COVID-19 crisis calls for collaboration with cultural leaders
Giving multicultural leaders a voice at the ‘crisis table’ would improve COVID-19 communication and health outcomes in linguistically diverse communities, a Monash University-led study shows.
The study recommends establishing a national advisory body to advise authorities on public health messaging in culturally and linguistically diverse (CALD) communities.
The proposal is part of a suite of recommendations aimed at improving the dissemination of information and promoting preventative health behaviours in multicultural communities.
The study was co-authored by four researchers from the Monash Sustainable Development Institute and the Monash Centre for Health Research and Implementation in collaboration with 12 leaders from Victoria’s Asian, Chinese, South Sudanese, Islamic and broader multicultural communities.
The authors came together in the wake of the ‘second wave’ of coronavirus outbreaks that resulted in the closure of several Melbourne public housing towers, which are home to a large population of people from diverse ethnic backgrounds.
The authors found collaboration with CALD communities was key to ensuring health messages about things like social distancing, testing and hand hygiene were not lost in translation.
“Understanding how to protect the lives of members of CALD communities during a pandemic crisis requires translating knowledge and implementing system-wide, evidence-based interventions about effective mass communication strategies,” says author Professor Helen Skouteris, Deputy Director of the Monash Centre for Health Research and Implementation.
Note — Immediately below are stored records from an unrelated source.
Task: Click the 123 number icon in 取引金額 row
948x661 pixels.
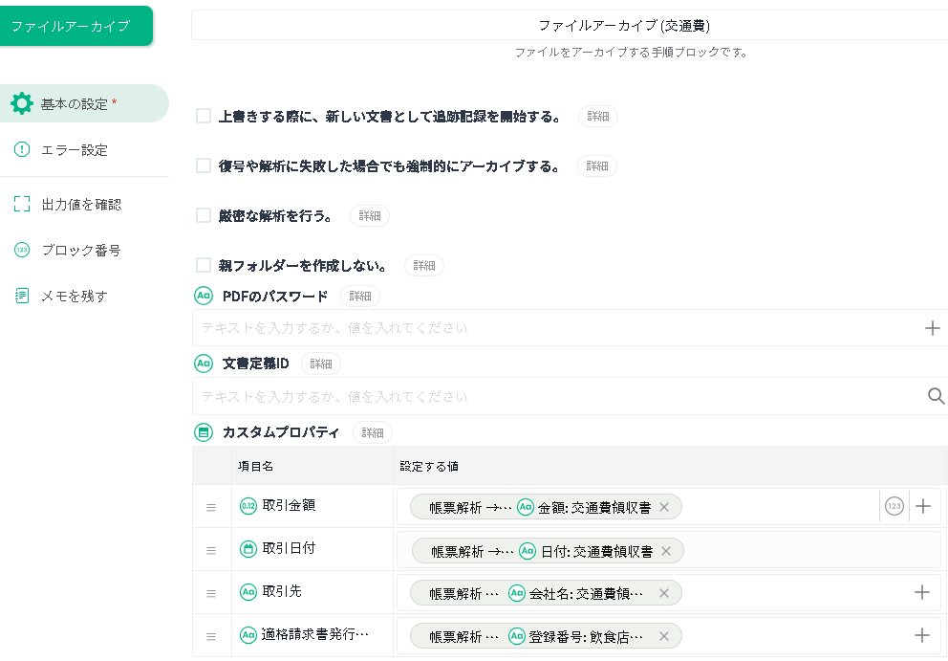Action: [x=894, y=507]
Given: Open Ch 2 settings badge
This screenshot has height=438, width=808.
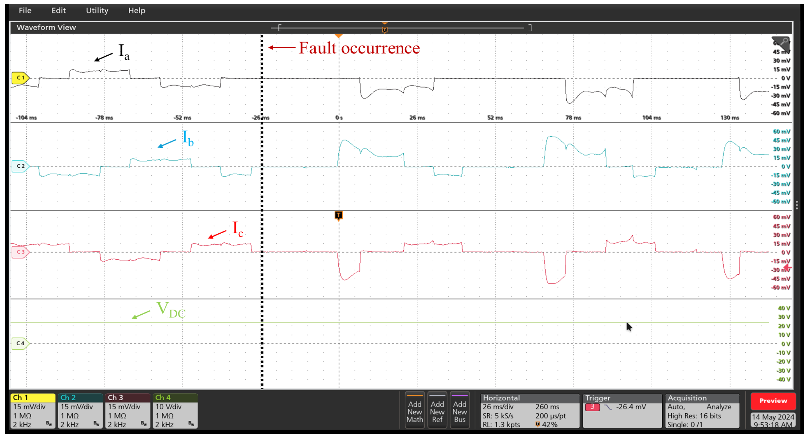Looking at the screenshot, I should point(80,411).
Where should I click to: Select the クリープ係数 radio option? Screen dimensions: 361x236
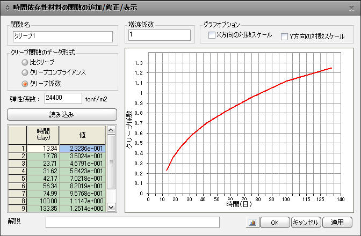click(x=25, y=83)
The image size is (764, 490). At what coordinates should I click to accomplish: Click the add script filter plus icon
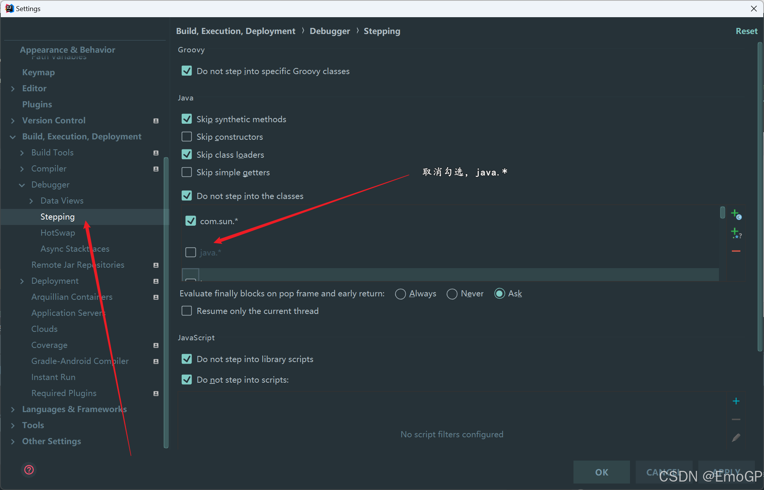pos(736,401)
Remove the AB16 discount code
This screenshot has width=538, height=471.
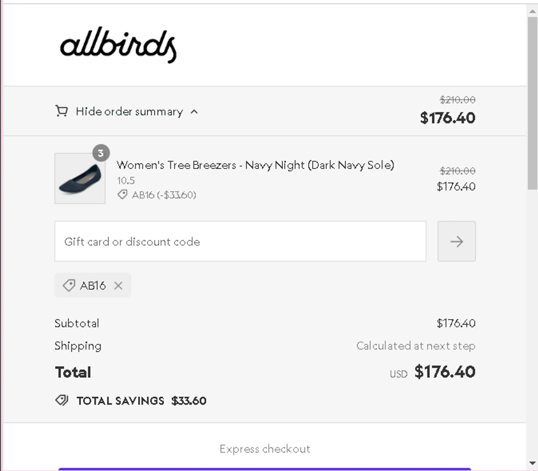118,286
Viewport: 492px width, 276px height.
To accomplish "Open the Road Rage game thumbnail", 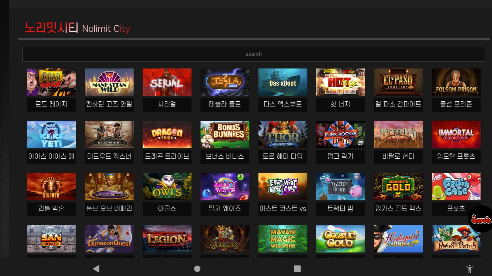I will (51, 82).
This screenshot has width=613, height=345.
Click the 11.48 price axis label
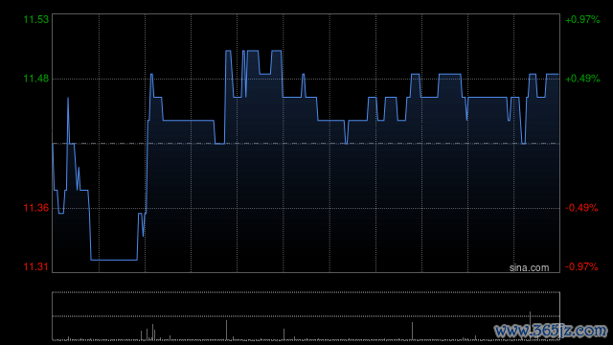[x=36, y=79]
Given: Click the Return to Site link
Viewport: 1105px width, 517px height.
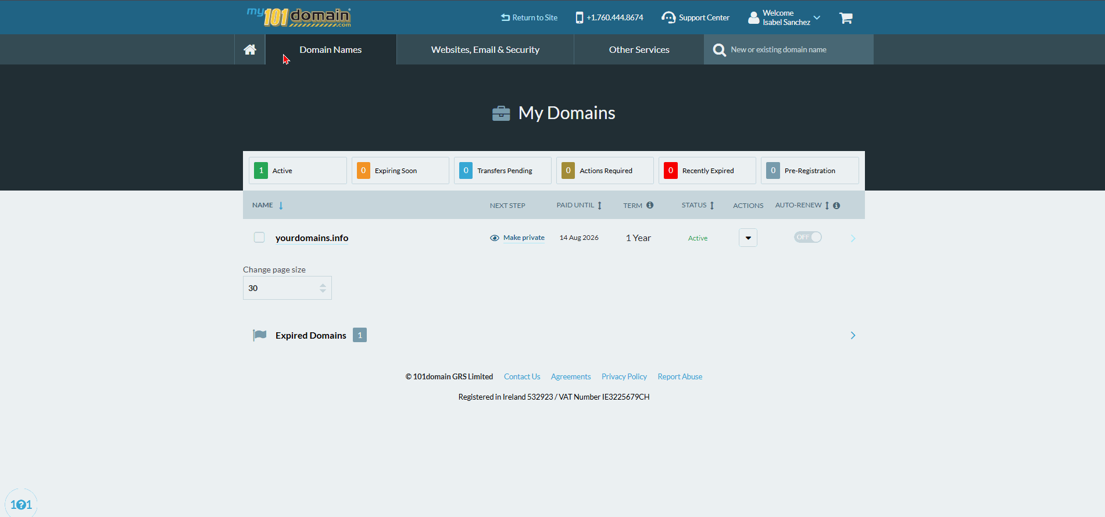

“In this process, co-design is key: knowledge of the needs and barriers that face particular communities can only come from meaningful partnerships with those communities. A national advisory board provides a way to effectively embed stakeholder and consumer involvement from the outset.”
The paper, ‘Communicating COVID-19 health information to culturally and linguistically diverse (CALD) communities: the importance of partnership, co-design, and behavioural and implementation science’, found existing health messages were not getting through.
Lead author Abigail Wild, a research fellow with BehaviourWorks Australia at the Monash Sustainable Development Institute, says “trusted messengers” play a pivotal role in communicating public health information to CALD communities.
“Richmond AFL player Bachar Houli, a practising Muslim and community leader, provided a striking example of this when he shared on social media that his mother had been admitted to the ICU with COVID-19. Houli appealed directly to Melbourne’s Muslim community and his message emphasised Muslim values: the sanctity of life and the importance of family,” she said.
“To understand why CALD communities have been particularly hard-hit by the second wave of the pandemic, community leaders pointed to both structural issues (housing density, insecure work, being ‘essential workers’ unable to work from home) and to issues of ineffective health communication, including a lack of accessible translated materials, difficulty finding up-to-date information and misinformation on many social media channels.”
Other key recommendations include:
Empowering community leaders to take the lead on health communication and translation within their communities.
Providing community leaders with effective channels for contacting health authorities in order to ask questions and seek support on issues like communicating safe behaviour during religious ceremonies.
Collaborating with CALD representatives before major health announcements to identify any problems and workshop solutions, such as using female health workers for door-to-door testing, and supplying culturally appropriate food to migrant families in lockdown.
Using ethnic language media, such as ethnic TV and radio and platforms like WeChat, to convey important health messages.